Софи почувствовала, что у нее темнеет в глазах. И услышала собственный стон. Из-за непредвиденной перегрузки, или голода, или горя, или страха, или бог знает еще чего у нее по крайней мере на неделю задержалась менструация (такое уже случалось с ней в лагере раза два), а сейчас внизу живота вдруг заломило, потянуло, кровь прилила горячей волной: Софи почувствовала, как из нее полило, и в тот же миг перед ее глазами стала шириться темнота. Лицо Эмми – расплывающаяся луна – попало в эту разматывающуюся тьму, и Софи вдруг стала падать, падать… Медленно покачиваемая волнами времени, она погрузились в благословенное оцепенение, из которого ее вывел далекий, нарастающий вой, прорвавшийся в ее слух, – он становился все громче и вот уже превратился в дикий рев.

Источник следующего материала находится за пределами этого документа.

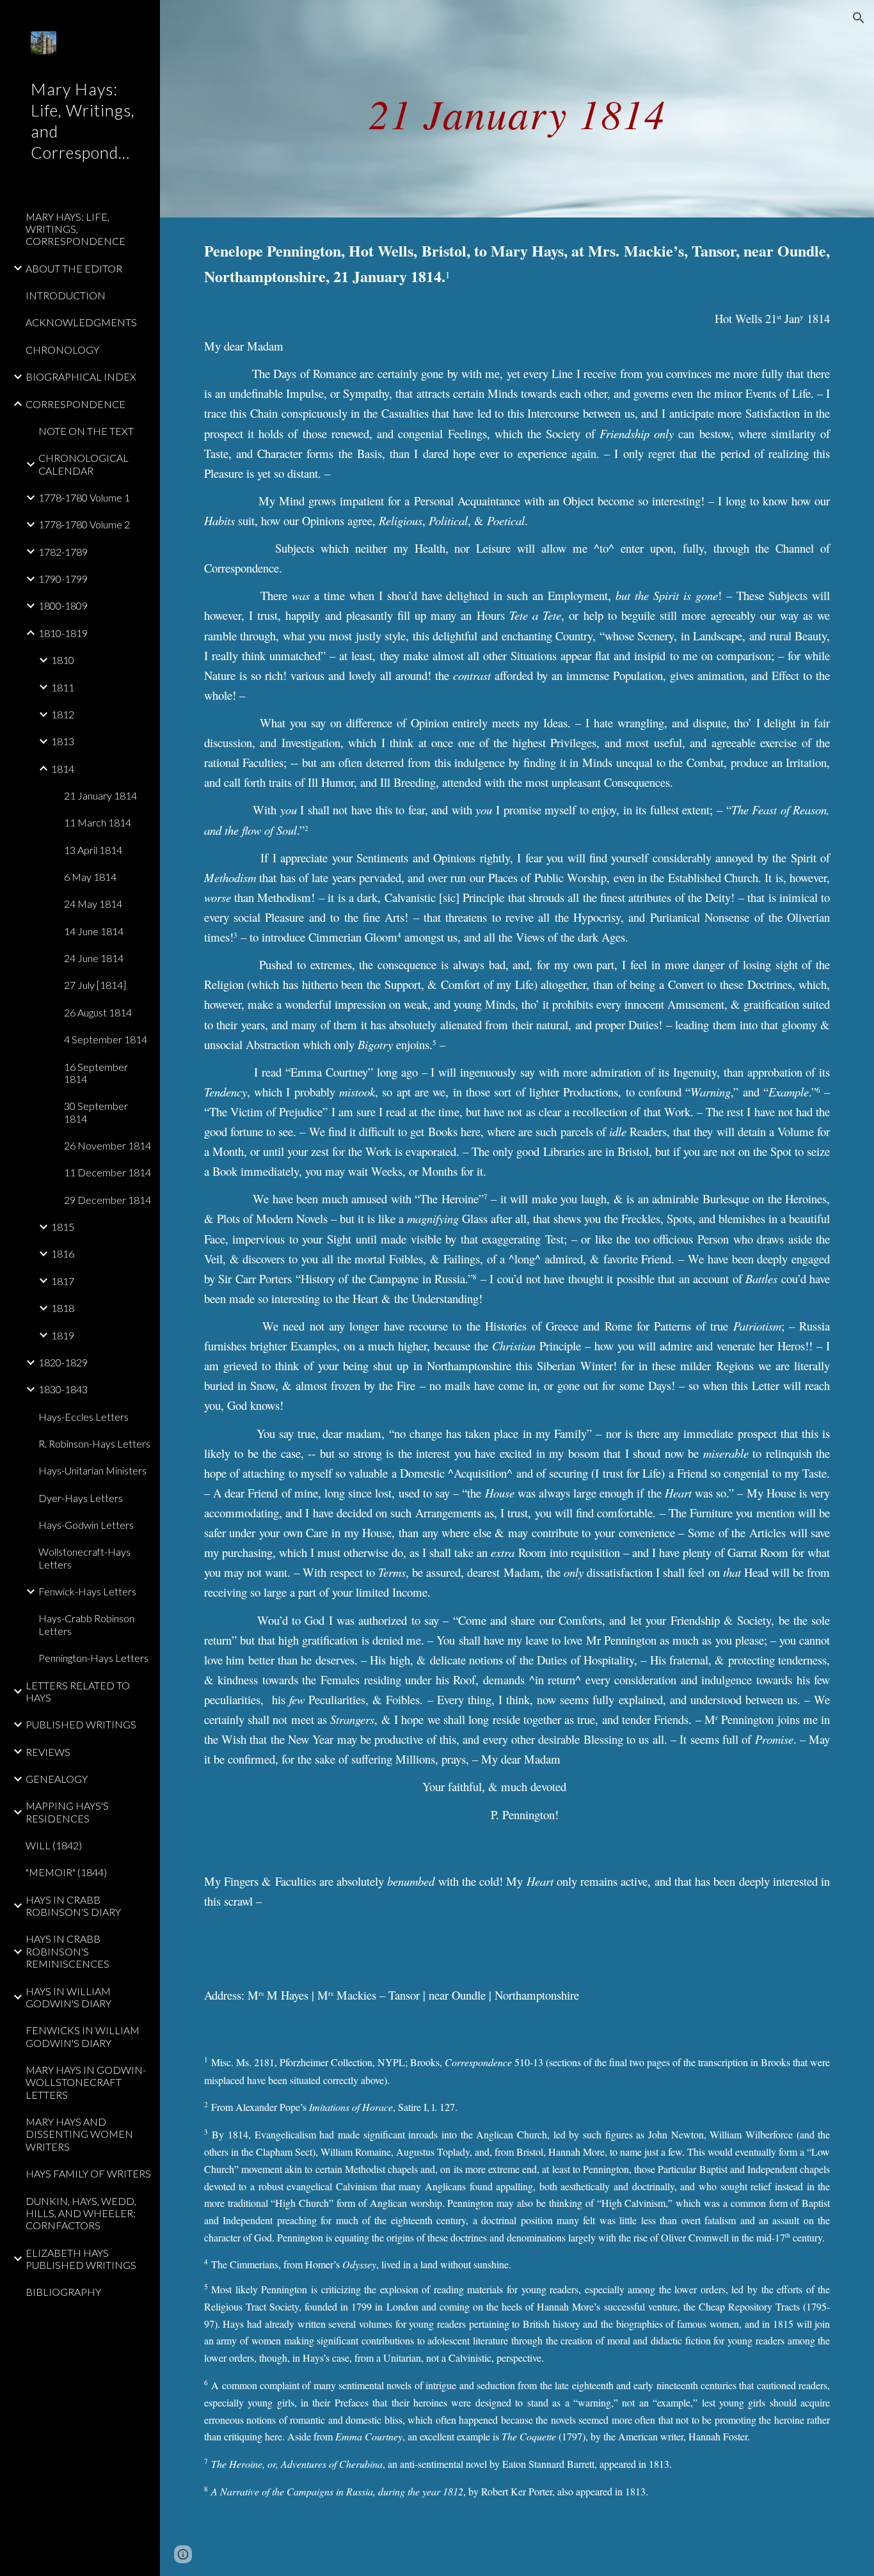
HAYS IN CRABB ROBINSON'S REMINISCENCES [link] (67, 1951)
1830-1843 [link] (63, 1389)
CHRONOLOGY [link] (62, 350)
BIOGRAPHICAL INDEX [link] (81, 376)
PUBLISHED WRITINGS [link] (81, 1724)
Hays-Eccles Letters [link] (83, 1416)
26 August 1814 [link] (98, 1012)
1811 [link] (62, 687)
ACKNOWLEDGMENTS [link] (81, 322)
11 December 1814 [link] (107, 1172)
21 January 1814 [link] (100, 795)
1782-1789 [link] (63, 552)
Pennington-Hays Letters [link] (93, 1658)
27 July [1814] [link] (95, 985)
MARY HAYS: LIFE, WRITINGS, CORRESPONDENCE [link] (75, 229)
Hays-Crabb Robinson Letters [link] (86, 1624)
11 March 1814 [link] (97, 822)
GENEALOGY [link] (57, 1779)
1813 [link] (62, 741)
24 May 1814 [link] (93, 903)
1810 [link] (62, 660)
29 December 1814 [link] (107, 1200)
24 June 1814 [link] (93, 958)
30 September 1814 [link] (96, 1112)
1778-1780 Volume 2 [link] (84, 524)
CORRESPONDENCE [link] (75, 404)
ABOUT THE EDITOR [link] (74, 268)
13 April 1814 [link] (93, 850)
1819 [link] (62, 1335)
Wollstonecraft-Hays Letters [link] (84, 1557)
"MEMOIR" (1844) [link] (66, 1872)
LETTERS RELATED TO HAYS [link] (78, 1691)
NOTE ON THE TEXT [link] (86, 431)
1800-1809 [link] (63, 605)
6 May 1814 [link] (90, 877)
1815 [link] (62, 1227)
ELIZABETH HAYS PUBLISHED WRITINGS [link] (81, 2259)
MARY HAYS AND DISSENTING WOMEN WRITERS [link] (79, 2134)
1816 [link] (62, 1253)
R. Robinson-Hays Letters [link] (94, 1443)
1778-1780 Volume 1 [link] (84, 497)
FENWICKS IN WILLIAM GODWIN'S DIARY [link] (82, 2036)
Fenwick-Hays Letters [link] (87, 1591)
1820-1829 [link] (63, 1362)
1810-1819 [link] (63, 633)
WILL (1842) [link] (54, 1845)
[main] (517, 108)
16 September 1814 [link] (96, 1073)
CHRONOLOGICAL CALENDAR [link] (83, 464)
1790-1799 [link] (63, 579)
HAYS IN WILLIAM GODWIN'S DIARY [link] (68, 1997)
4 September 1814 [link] (105, 1039)
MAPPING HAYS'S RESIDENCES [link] (67, 1811)
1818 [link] (62, 1308)
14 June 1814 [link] (93, 931)
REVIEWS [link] (48, 1752)
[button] (858, 18)
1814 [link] (62, 769)
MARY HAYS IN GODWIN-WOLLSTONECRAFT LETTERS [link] (86, 2082)
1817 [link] (62, 1281)
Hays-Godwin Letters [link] (86, 1525)
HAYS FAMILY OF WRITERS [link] (88, 2173)
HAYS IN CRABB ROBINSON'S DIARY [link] (73, 1905)
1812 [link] (62, 714)
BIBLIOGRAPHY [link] (63, 2292)
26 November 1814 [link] (107, 1145)
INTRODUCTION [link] (66, 295)
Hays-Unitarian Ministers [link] (92, 1470)
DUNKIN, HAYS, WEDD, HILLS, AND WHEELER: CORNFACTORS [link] (81, 2213)
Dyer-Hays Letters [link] (80, 1498)
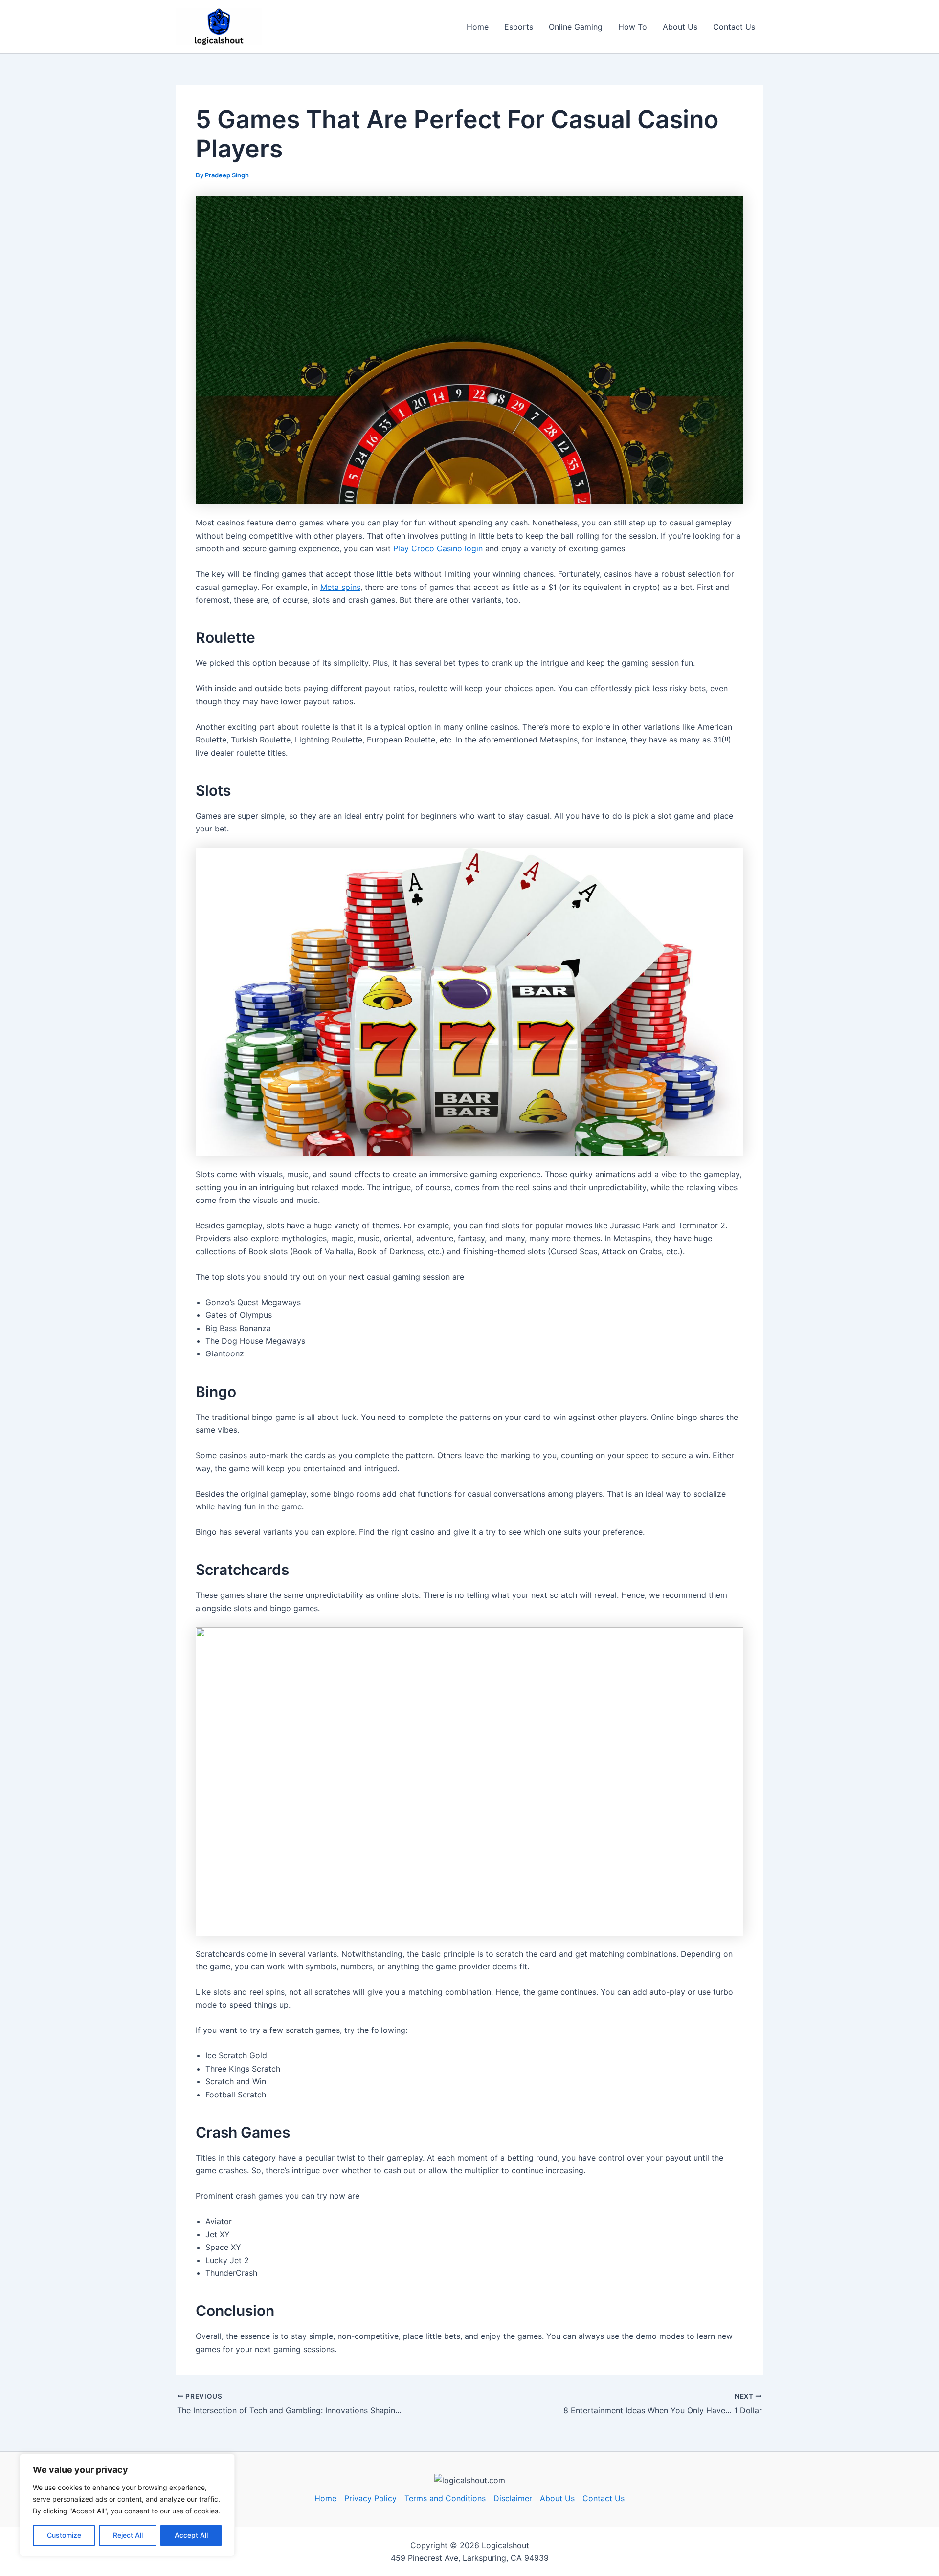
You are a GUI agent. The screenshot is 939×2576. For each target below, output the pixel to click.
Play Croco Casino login (438, 548)
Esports (518, 27)
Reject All (128, 2535)
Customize (64, 2535)
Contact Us (734, 27)
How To (632, 27)
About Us (680, 27)
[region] (127, 2505)
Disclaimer (512, 2498)
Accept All (191, 2535)
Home (478, 27)
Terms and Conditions (445, 2498)
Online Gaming (576, 27)
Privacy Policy (370, 2498)
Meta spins (340, 587)
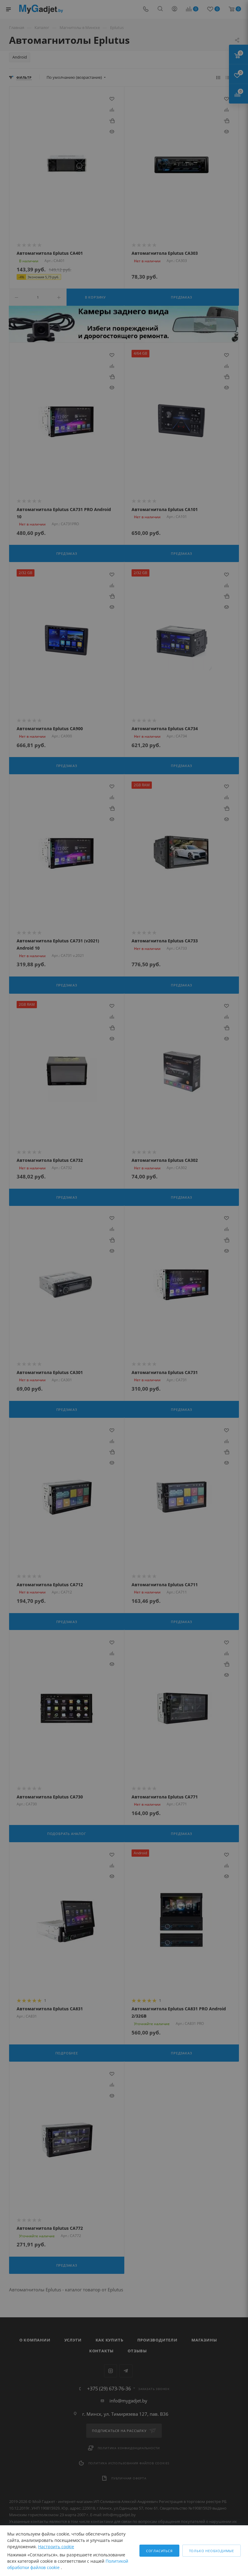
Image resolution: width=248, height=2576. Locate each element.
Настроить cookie (56, 2546)
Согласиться (159, 2551)
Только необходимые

На долю секунды ей представилось, что это ревет белый медведь, а она плывет на айсберге под ледяным ветром. Ноздри у нее щипало.

– Да приди же в себя, – сказала Эмми. Белое, словно восковое, лицо было так близко, что Софи чувствовала дыхание девочки на своей щеке. Тут она поняла, что лежит на полу, растянувшись на спине, а девочка, присев на корточки, водит у нее под носом флаконом с нашатырным спиртом. Обе створки окна были распахнуты, так что по комнате гулял морозный ветер. То, что Софи приняла за рев, было лагерным гудком – она сейчас услышала его далекий замирающий голос. На уровне ее глаз, рядом с голым коленом Эмми, стоял маленький пластмассовый ящичек с лекарствами, украшенный зеленым крестом. – Ты упала в обморок, – сказала девочка. – Не шевелись. Подержи голову горизонтально, чтобы к ней притекла кровь. Дыши глубоко. Холодный воздух оживит тебя. А пока не шевелись.

Память вернулась, а когда она вернулась, у Софи возникло впечатление, что она играет в пьесе, из которой изъят центральный акт: ведь всего минуту назад (едва ли дольше) эта самая девочка бушевала, грозя ей, словно мальчишка-штурмовик, – неужели это же самое существо так по-человечески ловко, если не с ангельским состраданием, ухаживает сейчас за ней? Или ее обморок вызвал к жизни в этой страшноватой M?del[299]с лицом, напоминавшим разбухший зародыш, глубоко запрятанные задатки медицинской сестры? Ответ на этот вопрос Софи получила, лишь только когда, застонав, пошевелилась.

– Лежи смирно! – скомандовала Эмми. – У меня есть диплом по оказанию первой помощи – для юниоров, диплом первого класса. Делай, что я говорю, поняла?

Софи замерла. На ней не было белья, и она подумала, что, наверное, изрядно перепачкалась. Она чувствовала, что роба под ней вся мокрая. Поражаясь собственной деликатности в данных обстоятельствах, она подумала также, не оставила ли она пятен на безупречном полу Эмми. Что-то в манере девочки усугубляло ее чувство беспомощности, ощущение: что ей оказывают помощь и одновременно измываются. Софи вдруг поняла, что у Эмми отцовский голос – такой же ледяной и отчужденный. В ее заботливой деловитости не было ни грана нежности, и, непрерывно болтая (теперь она звонко хлопала Софи по щекам, поясняя, что, как сказано в учебнике по оказанию первой помощи, звонкие пощечины могут вывести пострадавшую из Synkope[300]– этим медицинским термином она упорно называла обморок), она казалась этаким микрооберштурмбанфюрером, настолько дух эсэсовцев и их суть – их подлинная ипостась – въелись в ее гены.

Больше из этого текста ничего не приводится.